The disenfranchised and down and out may number in the millions, but they aren't rioting in the streets of London, or anywhere else for that matter. They're out rolling up their sleeves and working for what they want, because we've all been down and out at some point, and we've all had to roll up our sleeves.
Ah, but this is the new generation of the entitled, the ones who haven't seen war or had to quit school and go to work to support their families. They are the ones who were told they were brilliant for being able to eke out their names and the alphabet at age thirteen and whose garbled squawking passes for singing.
This does not an upstanding citizen make and so we have the riots in London led by the disenfranchised with Blackberries and free tweets.
Perhaps they are not totally at fault because we raised them in a world that quickly excuses most criminal acts by bandying about catch phrases about abuse and post traumatic stress disorder, as if they don't have any free will and aren't supposed to know right from wrong.
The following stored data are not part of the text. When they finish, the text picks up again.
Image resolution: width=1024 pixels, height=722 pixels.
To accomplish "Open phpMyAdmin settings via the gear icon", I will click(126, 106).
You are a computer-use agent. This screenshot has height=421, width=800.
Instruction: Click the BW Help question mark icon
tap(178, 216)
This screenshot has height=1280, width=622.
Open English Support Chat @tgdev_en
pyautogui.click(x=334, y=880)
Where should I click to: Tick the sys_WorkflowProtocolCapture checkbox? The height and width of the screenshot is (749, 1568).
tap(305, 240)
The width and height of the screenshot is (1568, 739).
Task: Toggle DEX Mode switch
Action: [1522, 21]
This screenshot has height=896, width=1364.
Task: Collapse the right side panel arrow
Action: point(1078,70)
And if society isn't quick enough to forgive them, then they are quick enough to forgive themselves.
"This is the uprising of the middle class. We're redistributing the wealth," said 28 year-old Bryan Phillips, a self-described anarchist, as looters left stores with candy bars and other sundries.
Of course he's going to stop for a sound byte or two because the police haven't stopped them either or used one canister or tear gas or any water cannons because it may result in a lawsuit and or may hurt their feelings.
If this doesn't make for a case for the military, I don't know what does. We should ship the ne'er do-wells off, both here and abroad, to fight in a war in Iraq or somewhere else. Never mind. The ACLU and their counterparts would step in and defend their rights and artistic, sensitive natures, and that would be the end of that.